Added
- Added `SpanMarkerModel.generate_model_card()` method to get a model card string.
- Added `SpanMarkerModelCardData` that should be passed to `SpanMarkerModel.from_pretrained` with additional information like
- `language`, `license`, `model_name`, `model_id`, `encoder_name`, `encoder_id`, `dataset_name`, `dataset_id`, `dataset_revision`.
- Added `transformers` `pipeline` support, e.g. `pipeline(task="span-marker", model="tomaarsen/span-marker-mbert-base-multinerd")`.
Changed
- Heavily improved automatic model card generated.
- Evaluating outside of training now returns per-label outputs instead of only "overall" F1, precision and recall.

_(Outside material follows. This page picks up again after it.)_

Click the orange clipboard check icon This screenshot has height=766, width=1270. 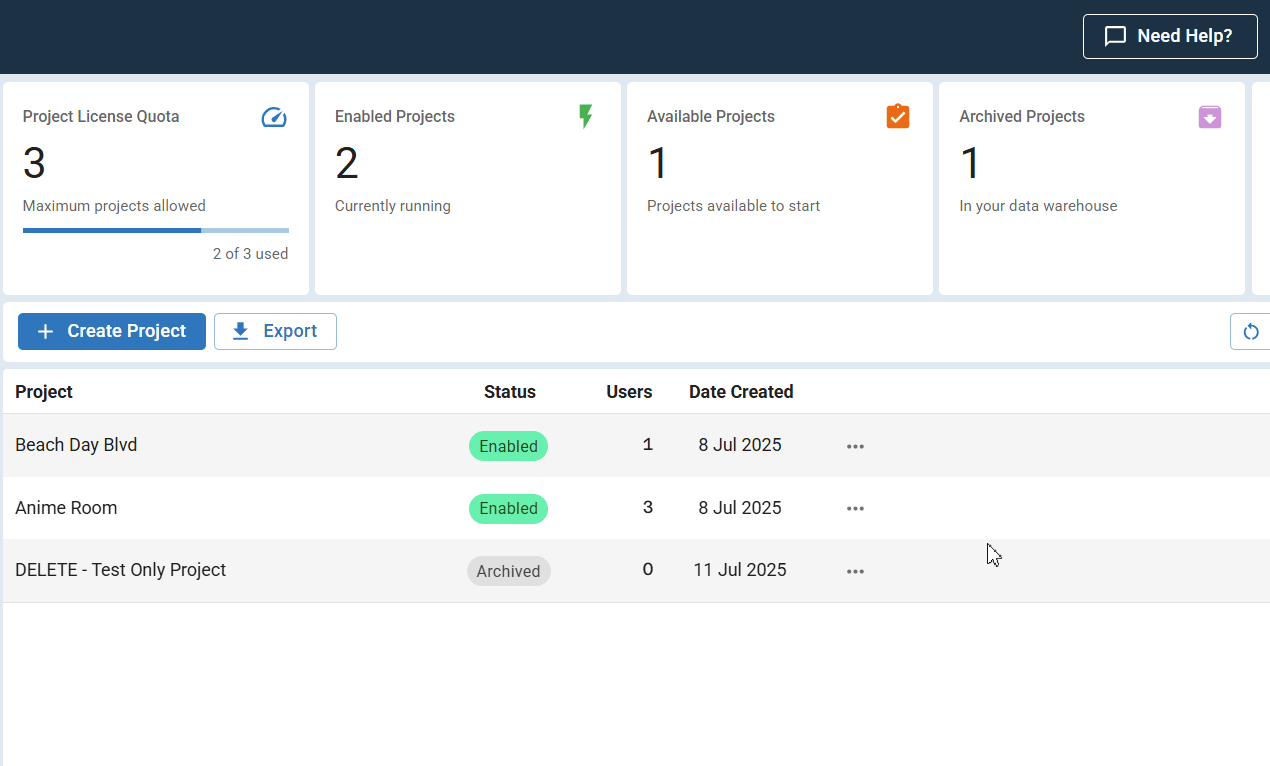point(898,117)
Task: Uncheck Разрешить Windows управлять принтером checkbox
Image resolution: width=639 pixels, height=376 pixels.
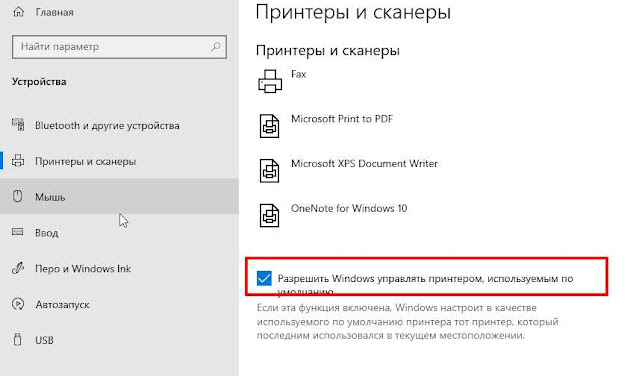Action: click(264, 278)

- Warn if the used tokenizer distinguishes between punctuation directly attached to a word and punctuation separated from a word by a space.
- If so, then inference of that model will require the punctuation to be split from the words.
- Improve label normalization speed.
- Allow you to call SpanMarkerModel.from_pretrained with a pre-initialized SpanMarkerConfig.
Deprecated
- Deprecated Python 3.7.
Fixed
- Fixed tokenization mismatch between training and inference for XLM-RoBERTa models: allows for normal inference of those models.
- Resolve niche bug when TrainingArguments are not provided.